Comic Art #8: I already reviewed the bonus book that comes included with this, Seth's Forty Cartoon Books of Interest, but you really should check out all of this new issue of mastermind Todd Hignite's freshly redesigned magazine, now published annually by Buenaventura Press. I've read it all, and it's totally worth the $19.95 for 176 full-color pages (plus that 96-page Seth book). There's truly something for everyone, from Thierry Smolderen's eye-opening history of the speech balloon in comics, to Douglas Wolk's analysis of Jim Starlin's '70s Adam Warlock tales, to a comic by Zak Sally on The Man Who Killed Wally Wood, to extensive features on illustrator extraordinaire Drew Friedman and elusive RAW alum Richard McGuire, the latter of whom gets his excellent 6-page classic Here presented in its entirety, along with an analysis by no less than Chris Ware. Just top-flight, mind-expanding stuff all the way.

MOME Vol. 5: Fall, 2006: There is another option out there though, from Fantagraphics, gunning for your anthology dollar, and bizarrely enough it also contains a comic by Zak Sally. Surely we have stepped into some comics-purchasing dimensional rift. New serials by Kurt Wolfgang and Tim Hensley also begin, along with stuff from the usual semi-fixed lineup of creators, which you can check out for yourself.

First Second’s Fall Line: Wow! Just look at them all: I’ve reviewed Kampung Boy, American Born Chinese, and Klezmer Book 1: Tales of the Wild East, and that still leaves Journey into Mohawk Country, Missouri Boy, and Sardine in Outer Space Vol. 2 for you to check out, though I’d say you should really buy Kampung Boy before the others, if you were going to twist my arm over it. Some places around might be having release events, like Isotope is holding for American Born Chinese, but yeah - the day of comics flooding has surely arrived.
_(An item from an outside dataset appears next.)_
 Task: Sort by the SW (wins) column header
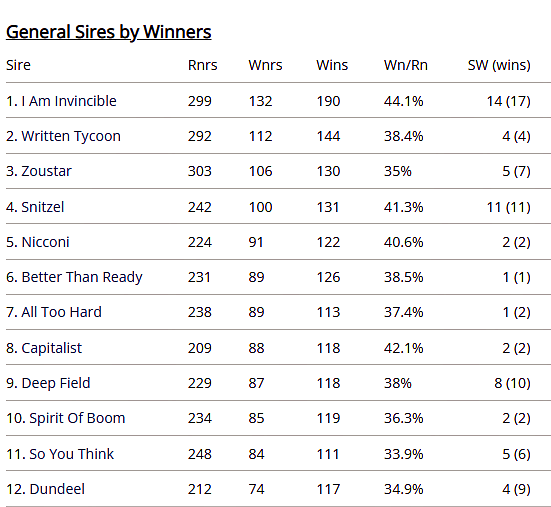pyautogui.click(x=499, y=65)
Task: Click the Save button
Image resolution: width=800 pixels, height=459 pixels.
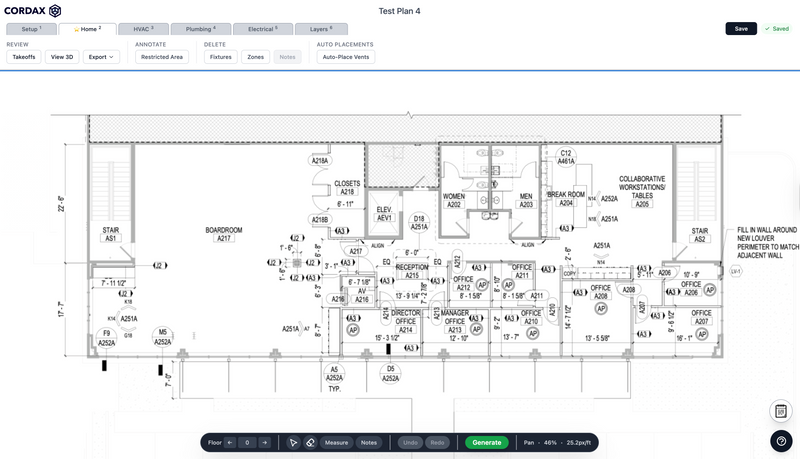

Doom Patrol Vol. 4: Musclebound: Gaze! Gaze, comics-devouring world! Set your eyes upon the magnificent sight of cover model Flex Mentallo, his manful authority looming over the corridors of military might! It gives one cheer for the future, though the present does hold issues #42-50 of writer Grant Morrison’s famous run on Doom Patrol, 256 pages for a measly $19.95, including the now-infamous origin of Flex. I think it’s going to be a bit like last volume, in that it ends on a natural stopping point, but not really the end of a storyline. Perhaps leaving room for extras at the end of Vol. 6! I refer, of course, to Doom Force.

Pride of Baghdad: This is the allegorical based-on-a-true-story Brian K. Vaughan/Niko Henrichon graphic novel about talking lions who escape from a zoo in Iraq and learn things about the nature of liberation. I’ve never much warmed to Vaughan’s writing, especially not his political writing, and there’s about a dozen different ways a story like this can go calamitously wrong, but there’s no denying that this is a very big release for Vertigo, at the top of many a reading list, and here’s hoping that it turns out to be something special. I believe there’s a preview on MySpace, though it’s friends-only.

Crying Freeman Vol. 3 (of 7): Finally! A manga about attractive people knifing one another and also having sexual intercourse.

Casanova #4: Actually the same thing might happen here, although it’s not a manga. And the quarter-plus of the book up as a preview doesn’t seem to indicate such, though there’s some nice fighting.

52 #19 (of 52): This issue: more fun with Booster (who is dead) and time (which is wacky), as we return to the weird chalkboards full of stuff. Also, Brian Bolland happens by for the origin of Animal Man, which might possibly involve Mark Waid writing Grant Morrison, if the planets align.